=== Work instruction ===
All that should come back is the lines of the data below from the one containing "Where should I click to: Click modifier" to the one containing "Toggle the secondary side bar layout button", inclusive, exactly as they stand.

=== Exercise inputs ===
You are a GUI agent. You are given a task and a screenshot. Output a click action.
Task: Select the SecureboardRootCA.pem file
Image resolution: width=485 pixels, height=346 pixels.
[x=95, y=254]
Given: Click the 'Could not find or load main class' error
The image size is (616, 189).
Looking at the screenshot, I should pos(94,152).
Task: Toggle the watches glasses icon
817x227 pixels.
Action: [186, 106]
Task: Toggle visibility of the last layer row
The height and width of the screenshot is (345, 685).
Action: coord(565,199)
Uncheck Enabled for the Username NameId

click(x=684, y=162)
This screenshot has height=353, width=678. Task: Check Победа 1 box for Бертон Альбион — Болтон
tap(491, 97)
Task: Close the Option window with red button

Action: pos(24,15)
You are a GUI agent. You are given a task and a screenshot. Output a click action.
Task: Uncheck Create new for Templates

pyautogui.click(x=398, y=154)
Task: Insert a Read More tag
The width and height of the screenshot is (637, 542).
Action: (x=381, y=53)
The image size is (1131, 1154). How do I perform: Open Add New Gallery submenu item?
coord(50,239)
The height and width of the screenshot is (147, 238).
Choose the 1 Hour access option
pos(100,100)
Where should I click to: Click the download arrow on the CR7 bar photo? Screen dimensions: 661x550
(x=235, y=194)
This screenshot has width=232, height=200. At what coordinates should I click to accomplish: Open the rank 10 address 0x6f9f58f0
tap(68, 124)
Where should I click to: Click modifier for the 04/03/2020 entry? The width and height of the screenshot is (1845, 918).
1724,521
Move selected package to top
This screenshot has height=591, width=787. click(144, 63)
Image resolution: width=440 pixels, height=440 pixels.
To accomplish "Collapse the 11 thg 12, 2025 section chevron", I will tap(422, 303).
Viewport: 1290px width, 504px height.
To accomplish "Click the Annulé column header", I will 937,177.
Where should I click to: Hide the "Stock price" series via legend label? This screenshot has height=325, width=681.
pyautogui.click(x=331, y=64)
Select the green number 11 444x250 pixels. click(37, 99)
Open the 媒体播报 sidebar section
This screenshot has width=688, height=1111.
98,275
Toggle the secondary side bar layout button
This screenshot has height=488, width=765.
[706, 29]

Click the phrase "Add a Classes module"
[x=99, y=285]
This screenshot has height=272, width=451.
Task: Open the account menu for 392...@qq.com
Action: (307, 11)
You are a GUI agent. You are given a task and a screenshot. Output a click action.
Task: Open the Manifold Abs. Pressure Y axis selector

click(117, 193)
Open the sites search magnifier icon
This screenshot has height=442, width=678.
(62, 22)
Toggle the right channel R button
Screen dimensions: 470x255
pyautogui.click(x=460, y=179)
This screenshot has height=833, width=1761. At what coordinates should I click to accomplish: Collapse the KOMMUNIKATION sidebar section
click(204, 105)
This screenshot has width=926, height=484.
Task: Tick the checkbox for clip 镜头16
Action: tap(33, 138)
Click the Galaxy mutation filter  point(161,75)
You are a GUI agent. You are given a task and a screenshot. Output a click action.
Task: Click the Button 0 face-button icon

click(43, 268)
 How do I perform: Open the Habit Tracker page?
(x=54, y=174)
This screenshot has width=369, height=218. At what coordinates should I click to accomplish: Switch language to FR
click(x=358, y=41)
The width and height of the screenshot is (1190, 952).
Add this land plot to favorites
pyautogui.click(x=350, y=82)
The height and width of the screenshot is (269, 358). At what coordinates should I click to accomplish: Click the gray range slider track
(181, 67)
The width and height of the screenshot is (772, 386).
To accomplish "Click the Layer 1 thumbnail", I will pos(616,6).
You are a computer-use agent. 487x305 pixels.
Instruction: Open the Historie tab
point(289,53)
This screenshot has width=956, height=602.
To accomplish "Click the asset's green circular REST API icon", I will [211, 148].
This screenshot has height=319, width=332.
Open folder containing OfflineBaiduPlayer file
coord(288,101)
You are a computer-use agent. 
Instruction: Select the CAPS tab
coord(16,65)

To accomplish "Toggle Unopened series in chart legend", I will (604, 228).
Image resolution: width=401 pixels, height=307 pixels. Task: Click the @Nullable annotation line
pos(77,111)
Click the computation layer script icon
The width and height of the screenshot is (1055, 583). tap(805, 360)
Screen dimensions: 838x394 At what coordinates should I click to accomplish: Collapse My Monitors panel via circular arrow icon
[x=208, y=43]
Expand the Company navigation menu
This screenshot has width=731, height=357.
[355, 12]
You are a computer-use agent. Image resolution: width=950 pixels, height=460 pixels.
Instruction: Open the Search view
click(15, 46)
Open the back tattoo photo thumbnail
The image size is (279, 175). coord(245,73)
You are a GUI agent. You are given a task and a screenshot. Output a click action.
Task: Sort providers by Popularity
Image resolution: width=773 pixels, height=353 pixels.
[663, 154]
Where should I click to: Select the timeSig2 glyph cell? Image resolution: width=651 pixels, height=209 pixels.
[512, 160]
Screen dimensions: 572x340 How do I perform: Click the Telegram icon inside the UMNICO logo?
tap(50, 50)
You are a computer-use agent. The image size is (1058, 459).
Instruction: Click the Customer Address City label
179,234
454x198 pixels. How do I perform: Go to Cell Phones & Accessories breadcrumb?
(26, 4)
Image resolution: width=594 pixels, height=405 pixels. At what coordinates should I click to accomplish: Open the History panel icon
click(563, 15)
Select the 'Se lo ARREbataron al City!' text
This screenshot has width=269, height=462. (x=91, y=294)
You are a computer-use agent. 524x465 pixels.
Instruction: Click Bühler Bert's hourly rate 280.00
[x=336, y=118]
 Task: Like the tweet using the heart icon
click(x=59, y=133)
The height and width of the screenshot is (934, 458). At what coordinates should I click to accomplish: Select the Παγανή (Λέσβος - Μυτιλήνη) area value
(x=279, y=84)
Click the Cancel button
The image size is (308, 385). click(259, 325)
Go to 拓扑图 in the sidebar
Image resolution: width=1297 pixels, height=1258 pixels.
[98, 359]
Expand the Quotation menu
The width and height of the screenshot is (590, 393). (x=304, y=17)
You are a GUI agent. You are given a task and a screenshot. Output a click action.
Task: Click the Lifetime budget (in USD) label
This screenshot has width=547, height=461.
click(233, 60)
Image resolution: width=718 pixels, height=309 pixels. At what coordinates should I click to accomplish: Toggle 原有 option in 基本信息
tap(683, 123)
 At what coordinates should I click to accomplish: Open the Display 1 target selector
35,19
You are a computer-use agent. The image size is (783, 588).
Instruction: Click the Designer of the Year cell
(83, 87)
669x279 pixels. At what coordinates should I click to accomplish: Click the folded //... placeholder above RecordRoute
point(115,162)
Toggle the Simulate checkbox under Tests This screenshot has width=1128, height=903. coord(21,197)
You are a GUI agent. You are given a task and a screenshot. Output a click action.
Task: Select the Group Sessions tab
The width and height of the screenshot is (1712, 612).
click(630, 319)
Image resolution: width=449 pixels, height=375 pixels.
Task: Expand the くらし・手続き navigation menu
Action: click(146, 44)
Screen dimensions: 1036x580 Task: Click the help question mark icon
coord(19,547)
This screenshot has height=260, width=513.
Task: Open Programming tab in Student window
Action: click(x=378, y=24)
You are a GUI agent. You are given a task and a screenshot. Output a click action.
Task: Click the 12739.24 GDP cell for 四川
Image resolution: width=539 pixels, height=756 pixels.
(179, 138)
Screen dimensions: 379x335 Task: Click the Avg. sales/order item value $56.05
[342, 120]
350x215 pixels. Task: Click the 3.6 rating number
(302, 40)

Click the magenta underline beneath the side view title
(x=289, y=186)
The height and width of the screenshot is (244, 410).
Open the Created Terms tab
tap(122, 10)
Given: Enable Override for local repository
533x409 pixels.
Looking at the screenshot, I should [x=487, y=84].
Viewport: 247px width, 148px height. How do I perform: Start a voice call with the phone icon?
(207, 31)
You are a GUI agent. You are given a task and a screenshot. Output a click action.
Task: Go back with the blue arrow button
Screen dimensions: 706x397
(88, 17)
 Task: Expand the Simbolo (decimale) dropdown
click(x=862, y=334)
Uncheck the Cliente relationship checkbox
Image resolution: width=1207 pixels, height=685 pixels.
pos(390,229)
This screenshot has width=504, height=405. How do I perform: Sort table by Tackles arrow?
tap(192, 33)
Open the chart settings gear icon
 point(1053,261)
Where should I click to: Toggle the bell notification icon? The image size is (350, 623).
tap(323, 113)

=== Reply to the exercise ===
Where should I click to: Click modifier for the 04/03/2020 entry? The width and height of the screenshot is (1845, 918).
1724,521
Move selected package to top
This screenshot has height=591, width=787. click(144, 63)
Image resolution: width=440 pixels, height=440 pixels.
To accomplish "Collapse the 11 thg 12, 2025 section chevron", I will tap(422, 303).
Viewport: 1290px width, 504px height.
To accomplish "Click the Annulé column header", I will 937,177.
Where should I click to: Hide the "Stock price" series via legend label? This screenshot has height=325, width=681.
pyautogui.click(x=331, y=64)
Select the green number 11 444x250 pixels. click(37, 99)
Open the 媒体播报 sidebar section
This screenshot has width=688, height=1111.
98,275
Toggle the secondary side bar layout button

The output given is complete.